** REQUIRED ACTION **
While leaving the pictures out, set down only the lines from the one with "960x648 pixels." through the end of the records, exactly as they stand.

[Saved data entries]

--

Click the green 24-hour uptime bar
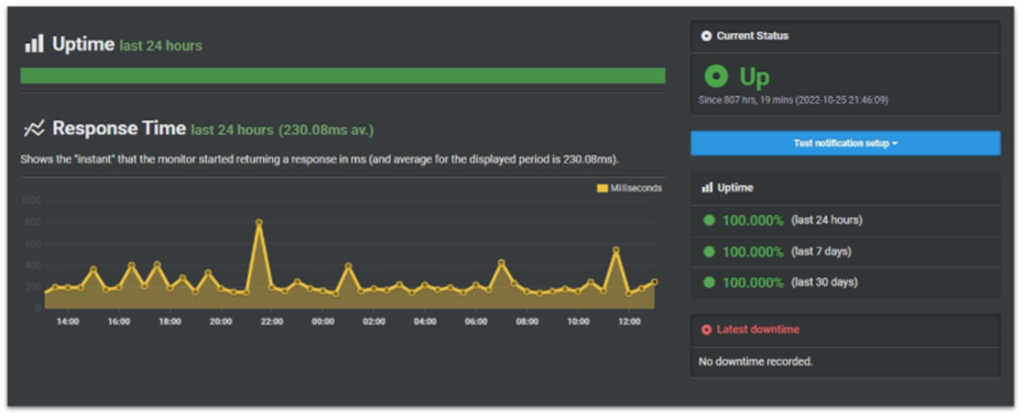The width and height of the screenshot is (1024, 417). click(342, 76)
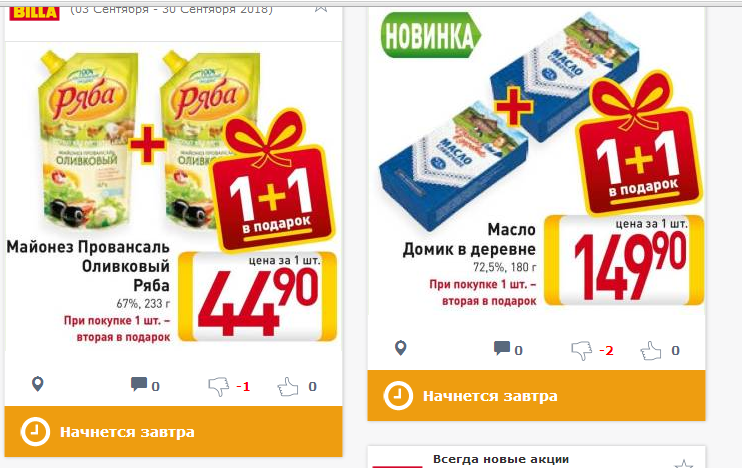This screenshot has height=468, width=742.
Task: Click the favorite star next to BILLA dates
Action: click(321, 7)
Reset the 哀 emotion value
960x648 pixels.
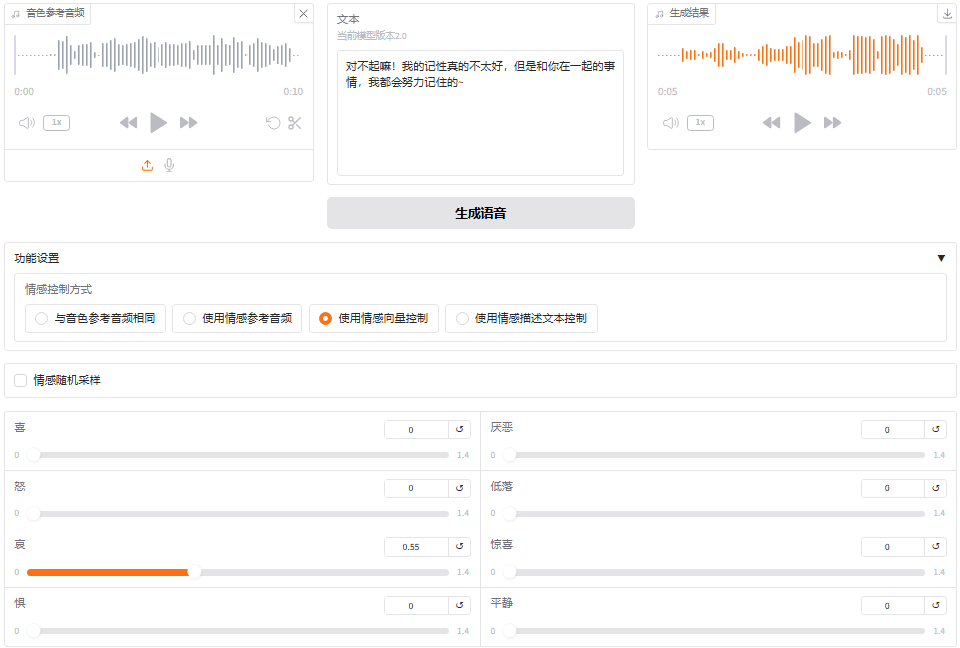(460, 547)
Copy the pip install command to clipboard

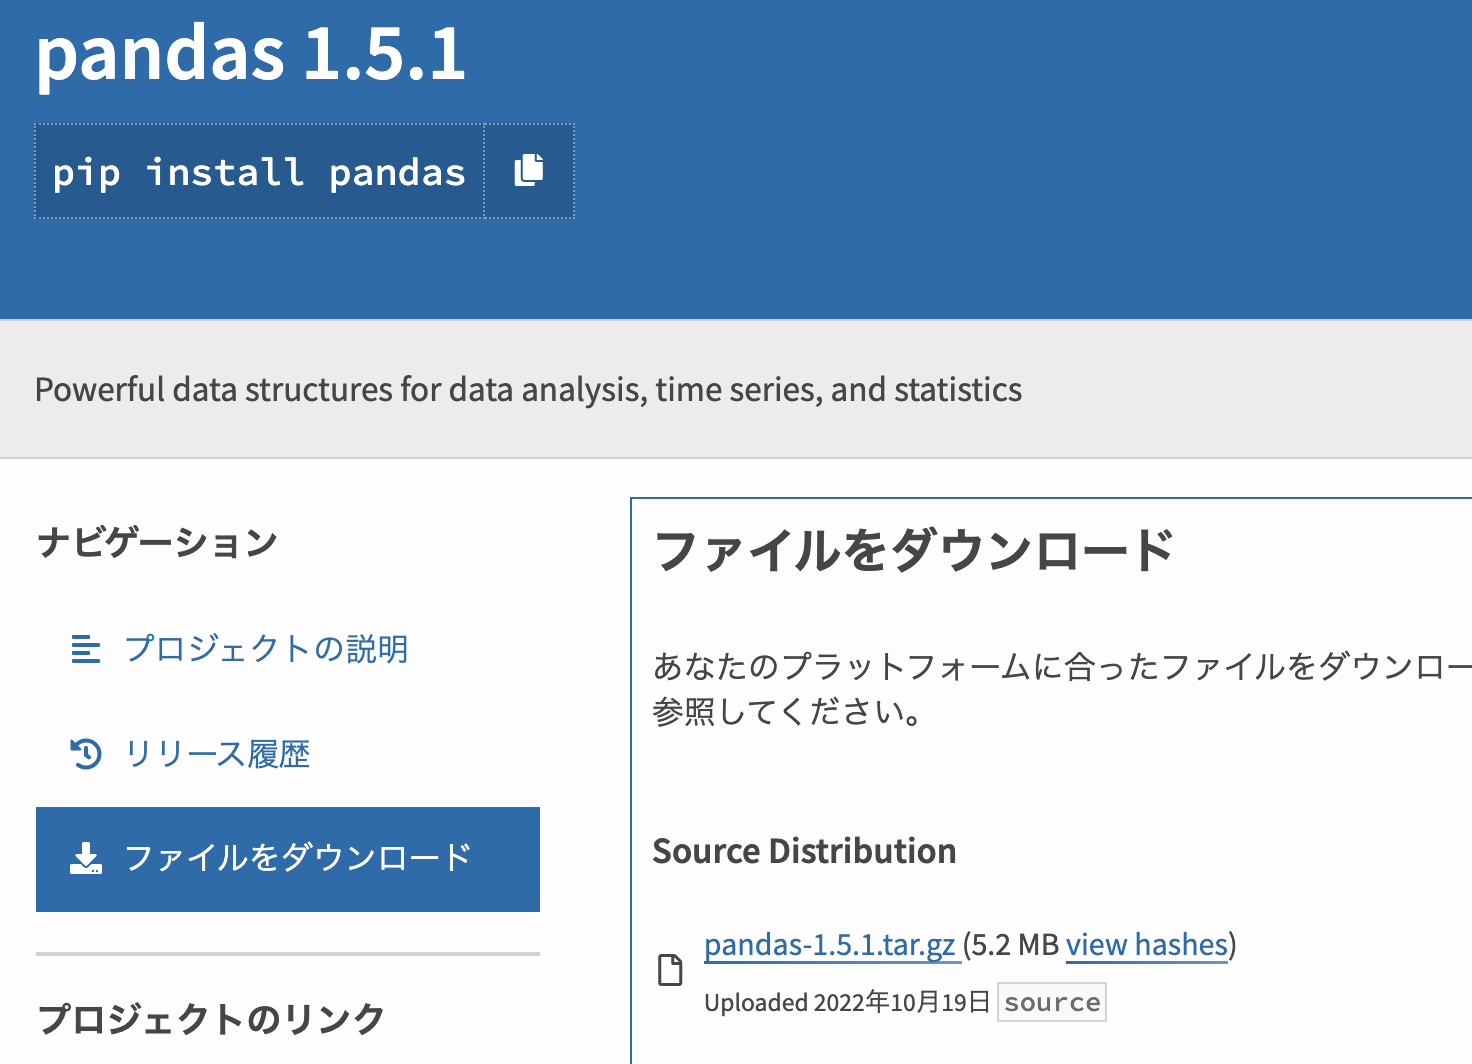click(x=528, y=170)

--

** SOLVED PROBLEM **
960x648 pixels.
(460, 547)
Copy the pip install command to clipboard

click(x=528, y=170)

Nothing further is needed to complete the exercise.